Task item: Without carrying over a single picture, write out the records below exactly.
Dataset: Begin
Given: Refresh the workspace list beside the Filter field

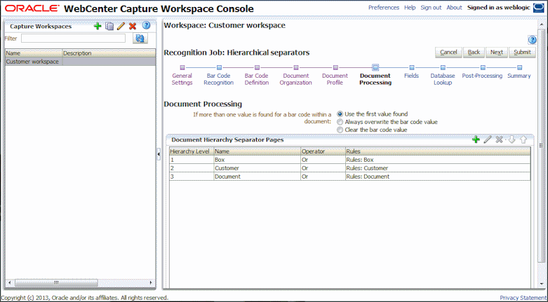Looking at the screenshot, I should click(x=140, y=39).
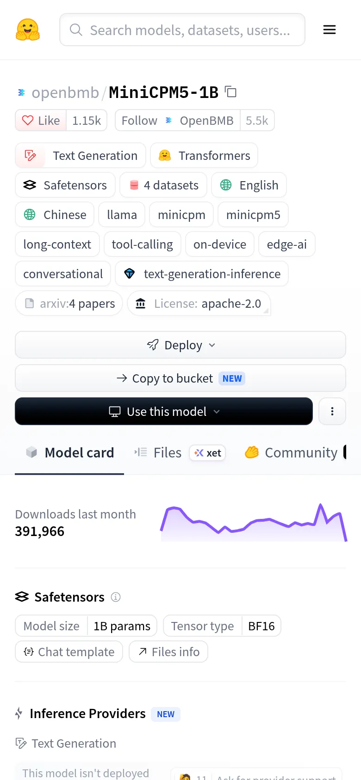Click the Hugging Face logo

coord(28,30)
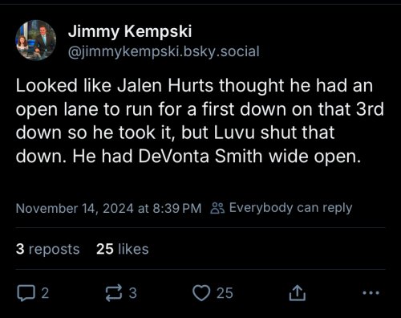Click the word reposts under the post
This screenshot has width=401, height=318.
tap(54, 250)
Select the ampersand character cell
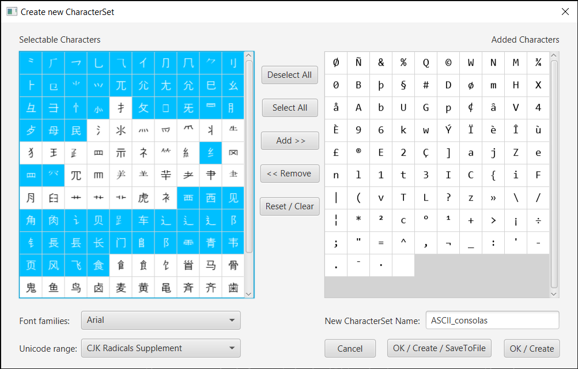 [x=381, y=63]
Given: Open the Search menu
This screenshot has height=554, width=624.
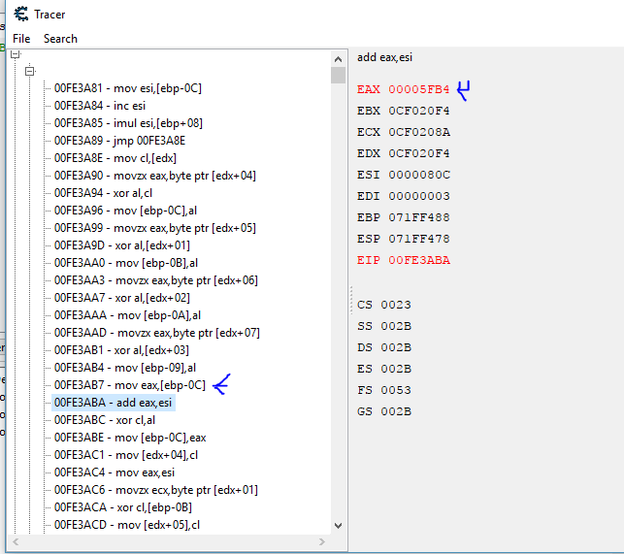Looking at the screenshot, I should tap(60, 39).
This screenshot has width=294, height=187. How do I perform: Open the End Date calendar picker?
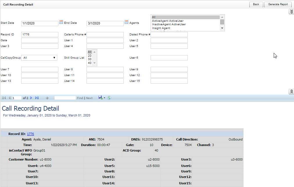126,22
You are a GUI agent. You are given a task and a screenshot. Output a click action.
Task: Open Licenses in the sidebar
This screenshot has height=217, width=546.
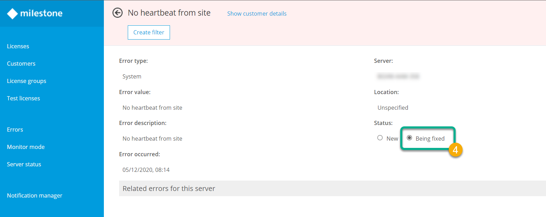click(x=18, y=46)
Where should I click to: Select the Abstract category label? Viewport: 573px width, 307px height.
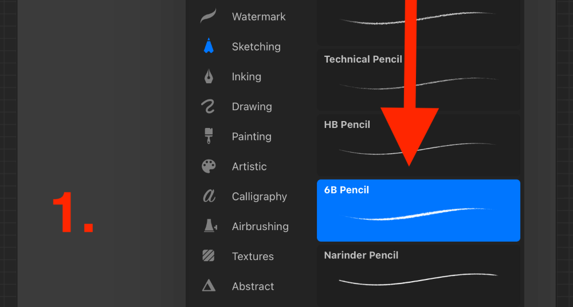coord(253,286)
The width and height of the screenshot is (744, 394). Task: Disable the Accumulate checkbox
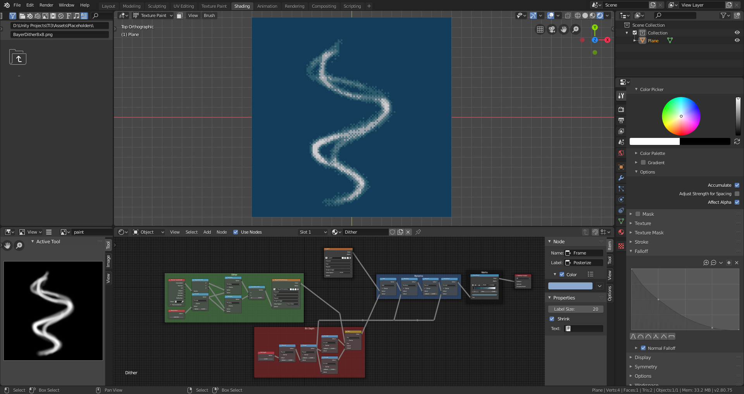pos(737,185)
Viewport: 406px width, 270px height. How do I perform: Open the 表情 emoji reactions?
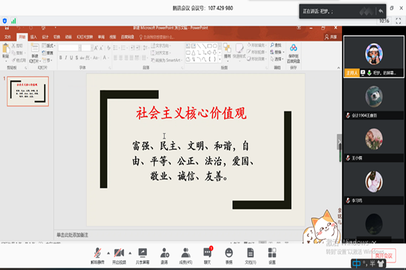[x=229, y=254]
Dataset: End
Written solution:
Given: Refresh the workspace list beside the Filter field

Looking at the screenshot, I should click(x=140, y=39).
Click the Hugging Face logo

coord(28,30)
Click the word reposts under the post
This screenshot has width=401, height=318.
tap(54, 250)
Select the ampersand character cell
 [x=381, y=63]
Given: Open the Search menu
This screenshot has height=554, width=624.
Looking at the screenshot, I should tap(60, 39).
This screenshot has width=294, height=187. How do I perform: Open the End Date calendar picker?
126,22
You are a GUI agent. You are given a task and a screenshot. Output a click action.
Task: Open Licenses in the sidebar
This screenshot has height=217, width=546.
click(x=18, y=46)
Where should I click to: Select the Abstract category label? Viewport: 573px width, 307px height.
coord(253,286)
The width and height of the screenshot is (744, 394). Task: Disable the Accumulate checkbox
pos(737,185)
Viewport: 406px width, 270px height. How do I perform: Open the 表情 emoji reactions?
[x=229, y=254]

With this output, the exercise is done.